Photo Courtesy: Norbu Wangdi

Visitors unhappy with the unhygienic toilets at Gasa Tshachu

Gasa Tshachu has become a preferred stop point for the travelers from both within the country as well as for the foreigners on their trekking expeditions to Laya or Lunana. With the humongous medicinal benefits associated with the hot spring, people from different parts of the country come all the way to one of the remote places in the country and camp around the area or rent the guest house for weeks or months even, to experience the healing power of the hot spring.

The hot spring has seven ponds with different water temperature believed to cure diseases such as ulcers, piles, digestion problems, skin diseases, backaches, tuberculosis among lot of other health issues. The hot spring which was restored to its present glory few years back after it was badly damaged by flood eight years ago provides guest house services at reasonable price,  without for the visitors having to go through the hassle of bringing utensils or tents like before.

However, the toilet at the location demands immediate attention from the authorities concerned. There are 36 units of toilet in total, inclusive of the ones attached to the guest room and the ones for people with disability. The visitors in the hot spring complained about the unhygienic toilets which were ridden with unflushed waste, filled with twigs, stones, clothes, and plastic in the toilet pots. “I would rather choose to relieve myself in the woods nearby than to visit the public toilets near the tsachu because the toilets have not been manned well, but more importantly I think the visitors were very careless and misused it,” said Ap Dorji, 67 who came to the tsachu with the hope to cure his constant backaches.

“It is quite ironic that visitors come to the place with a hope to receive some therapeutic benefits from the hot spring and then to have an unmanaged dirty toilet just right next to the ponds. From what I can draw from the whole picture, I think there is no particularly assigned to man the toilet here,” said another visitor, Jigme. He also added that it is also the responsibility of the visitors to maintain the sanitation of the toilets and that there is need for strict behavioral advocacy for the visitors.
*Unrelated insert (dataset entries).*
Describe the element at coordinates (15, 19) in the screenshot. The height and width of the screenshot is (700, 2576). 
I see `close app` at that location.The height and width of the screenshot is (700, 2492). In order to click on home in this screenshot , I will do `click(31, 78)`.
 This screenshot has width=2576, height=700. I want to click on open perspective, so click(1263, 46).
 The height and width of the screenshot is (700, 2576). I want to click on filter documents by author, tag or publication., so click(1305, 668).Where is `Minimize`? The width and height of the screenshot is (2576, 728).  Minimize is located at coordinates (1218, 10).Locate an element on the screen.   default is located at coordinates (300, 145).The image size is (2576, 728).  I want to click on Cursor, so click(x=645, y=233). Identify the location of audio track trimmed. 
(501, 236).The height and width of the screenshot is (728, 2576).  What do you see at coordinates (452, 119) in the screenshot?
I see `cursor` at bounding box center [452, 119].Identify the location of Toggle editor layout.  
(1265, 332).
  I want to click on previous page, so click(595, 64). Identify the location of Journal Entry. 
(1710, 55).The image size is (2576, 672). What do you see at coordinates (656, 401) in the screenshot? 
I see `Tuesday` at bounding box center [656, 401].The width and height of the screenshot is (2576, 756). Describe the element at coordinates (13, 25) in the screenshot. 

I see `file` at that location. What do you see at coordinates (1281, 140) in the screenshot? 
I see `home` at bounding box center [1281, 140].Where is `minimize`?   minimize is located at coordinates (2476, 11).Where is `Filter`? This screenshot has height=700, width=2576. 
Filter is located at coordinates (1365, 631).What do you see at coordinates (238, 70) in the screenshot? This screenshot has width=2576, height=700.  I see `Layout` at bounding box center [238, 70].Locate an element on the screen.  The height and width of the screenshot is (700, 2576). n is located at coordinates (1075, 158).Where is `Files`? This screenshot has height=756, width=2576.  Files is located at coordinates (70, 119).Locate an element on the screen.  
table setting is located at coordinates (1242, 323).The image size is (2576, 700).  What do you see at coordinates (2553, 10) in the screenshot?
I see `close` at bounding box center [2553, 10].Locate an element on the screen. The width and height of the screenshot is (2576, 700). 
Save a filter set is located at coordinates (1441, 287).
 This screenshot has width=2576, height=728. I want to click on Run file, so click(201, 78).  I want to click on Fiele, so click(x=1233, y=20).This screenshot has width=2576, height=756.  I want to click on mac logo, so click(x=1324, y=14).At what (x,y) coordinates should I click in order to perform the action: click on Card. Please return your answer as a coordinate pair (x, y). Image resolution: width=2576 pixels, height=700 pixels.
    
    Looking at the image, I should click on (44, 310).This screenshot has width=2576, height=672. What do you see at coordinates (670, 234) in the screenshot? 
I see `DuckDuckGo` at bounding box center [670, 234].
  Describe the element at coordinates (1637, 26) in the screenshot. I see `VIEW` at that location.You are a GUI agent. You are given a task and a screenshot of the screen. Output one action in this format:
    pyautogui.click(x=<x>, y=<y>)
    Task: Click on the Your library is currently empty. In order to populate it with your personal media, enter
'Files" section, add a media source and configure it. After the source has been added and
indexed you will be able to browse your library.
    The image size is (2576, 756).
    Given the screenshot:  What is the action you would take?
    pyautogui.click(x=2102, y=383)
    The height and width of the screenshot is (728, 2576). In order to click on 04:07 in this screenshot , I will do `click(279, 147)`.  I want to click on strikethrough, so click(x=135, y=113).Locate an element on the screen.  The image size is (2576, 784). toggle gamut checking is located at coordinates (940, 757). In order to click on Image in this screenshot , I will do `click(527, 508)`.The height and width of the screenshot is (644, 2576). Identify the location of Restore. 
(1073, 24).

The management however said that many of the visitors, irrespective of age, qualification or gender have poor toilet culture which hampers their effort in maintaining clean toilets in the long run. The manager at the hot spring, Tandin Dorji said that in order to bring about awareness and behavioral changes, each visitor is briefed well by the team on the possible ways of maintaining the hygiene of the toilets and the hot spring ponds. “For those visitors who are literate, we pasted notices and posters in regard to the dos and don’ts in the toilets or inside the ponds to maintain proper hygiene,” said Tandin Wangchuk.

With majority of the visitors preferring to stay mostly for few days or weeks at the hot spring, the manager pointed out that advocating is becoming quite a challenge for them with new visitors coming to the hot spring every few days. The hot spring received around 2,900 to 3,000 visitors last year.